[Stored records]
BEGIN
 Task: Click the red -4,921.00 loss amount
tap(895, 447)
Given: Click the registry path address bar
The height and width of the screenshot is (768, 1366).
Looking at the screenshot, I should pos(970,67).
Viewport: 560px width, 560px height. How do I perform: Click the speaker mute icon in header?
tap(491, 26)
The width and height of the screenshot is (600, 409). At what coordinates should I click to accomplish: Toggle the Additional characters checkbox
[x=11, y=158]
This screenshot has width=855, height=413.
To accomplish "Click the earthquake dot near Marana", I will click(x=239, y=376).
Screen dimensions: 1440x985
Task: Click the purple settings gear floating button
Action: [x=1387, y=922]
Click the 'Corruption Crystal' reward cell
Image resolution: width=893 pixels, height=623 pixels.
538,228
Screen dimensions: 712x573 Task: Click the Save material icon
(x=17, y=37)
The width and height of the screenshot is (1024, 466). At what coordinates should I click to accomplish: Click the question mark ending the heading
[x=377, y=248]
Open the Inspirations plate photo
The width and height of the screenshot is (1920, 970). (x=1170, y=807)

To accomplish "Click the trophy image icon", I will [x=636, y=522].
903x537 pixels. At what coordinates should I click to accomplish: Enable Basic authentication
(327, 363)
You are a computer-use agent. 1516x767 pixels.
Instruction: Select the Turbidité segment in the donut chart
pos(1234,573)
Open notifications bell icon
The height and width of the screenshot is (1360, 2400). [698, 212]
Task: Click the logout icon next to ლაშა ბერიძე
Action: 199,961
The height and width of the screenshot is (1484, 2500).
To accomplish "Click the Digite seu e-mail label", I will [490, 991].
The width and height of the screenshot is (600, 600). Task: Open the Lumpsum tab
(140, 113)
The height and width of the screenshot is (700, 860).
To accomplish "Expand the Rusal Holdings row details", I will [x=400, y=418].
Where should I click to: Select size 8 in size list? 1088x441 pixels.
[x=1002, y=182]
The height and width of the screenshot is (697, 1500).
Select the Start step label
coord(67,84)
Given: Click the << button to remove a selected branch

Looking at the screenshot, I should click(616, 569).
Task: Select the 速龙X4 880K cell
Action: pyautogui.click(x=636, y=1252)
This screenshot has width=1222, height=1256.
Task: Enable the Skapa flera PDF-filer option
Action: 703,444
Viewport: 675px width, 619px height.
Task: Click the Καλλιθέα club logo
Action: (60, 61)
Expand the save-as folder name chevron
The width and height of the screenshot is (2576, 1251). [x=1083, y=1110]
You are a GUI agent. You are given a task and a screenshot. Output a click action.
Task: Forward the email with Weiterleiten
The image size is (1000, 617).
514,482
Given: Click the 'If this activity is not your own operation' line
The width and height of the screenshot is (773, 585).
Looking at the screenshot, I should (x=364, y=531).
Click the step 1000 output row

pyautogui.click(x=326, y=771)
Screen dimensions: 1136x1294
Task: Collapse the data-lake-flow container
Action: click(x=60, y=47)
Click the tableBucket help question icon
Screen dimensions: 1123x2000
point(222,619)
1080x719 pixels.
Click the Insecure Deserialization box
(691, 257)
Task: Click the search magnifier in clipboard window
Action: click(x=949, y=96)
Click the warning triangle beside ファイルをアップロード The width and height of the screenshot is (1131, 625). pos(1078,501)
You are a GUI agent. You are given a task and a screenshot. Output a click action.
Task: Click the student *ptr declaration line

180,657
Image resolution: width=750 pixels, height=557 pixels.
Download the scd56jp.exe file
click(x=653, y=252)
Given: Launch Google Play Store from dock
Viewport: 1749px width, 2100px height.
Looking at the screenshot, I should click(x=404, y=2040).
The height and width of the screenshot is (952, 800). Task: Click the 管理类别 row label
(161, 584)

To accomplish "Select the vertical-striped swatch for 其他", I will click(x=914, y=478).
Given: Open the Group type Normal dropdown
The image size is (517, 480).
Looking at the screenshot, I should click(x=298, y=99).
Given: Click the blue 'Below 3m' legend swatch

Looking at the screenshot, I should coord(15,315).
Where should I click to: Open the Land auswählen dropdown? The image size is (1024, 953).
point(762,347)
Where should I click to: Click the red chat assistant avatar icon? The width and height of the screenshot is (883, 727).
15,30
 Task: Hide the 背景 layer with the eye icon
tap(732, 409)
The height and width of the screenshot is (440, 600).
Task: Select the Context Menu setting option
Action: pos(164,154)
END
Write out, from the lines above, only those from the line with "Select the Start step label" to the line with "Given: Click the 'If", exactly as given, including the first and the last.

Select the Start step label
coord(67,84)
Given: Click the << button to remove a selected branch

Looking at the screenshot, I should click(616, 569).
Task: Select the 速龙X4 880K cell
Action: pyautogui.click(x=636, y=1252)
This screenshot has width=1222, height=1256.
Task: Enable the Skapa flera PDF-filer option
Action: 703,444
Viewport: 675px width, 619px height.
Task: Click the Καλλιθέα club logo
Action: (60, 61)
Expand the save-as folder name chevron
The width and height of the screenshot is (2576, 1251). [x=1083, y=1110]
You are a GUI agent. You are given a task and a screenshot. Output a click action.
Task: Forward the email with Weiterleiten
The image size is (1000, 617).
514,482
Given: Click the 'If this activity is not your own operation' line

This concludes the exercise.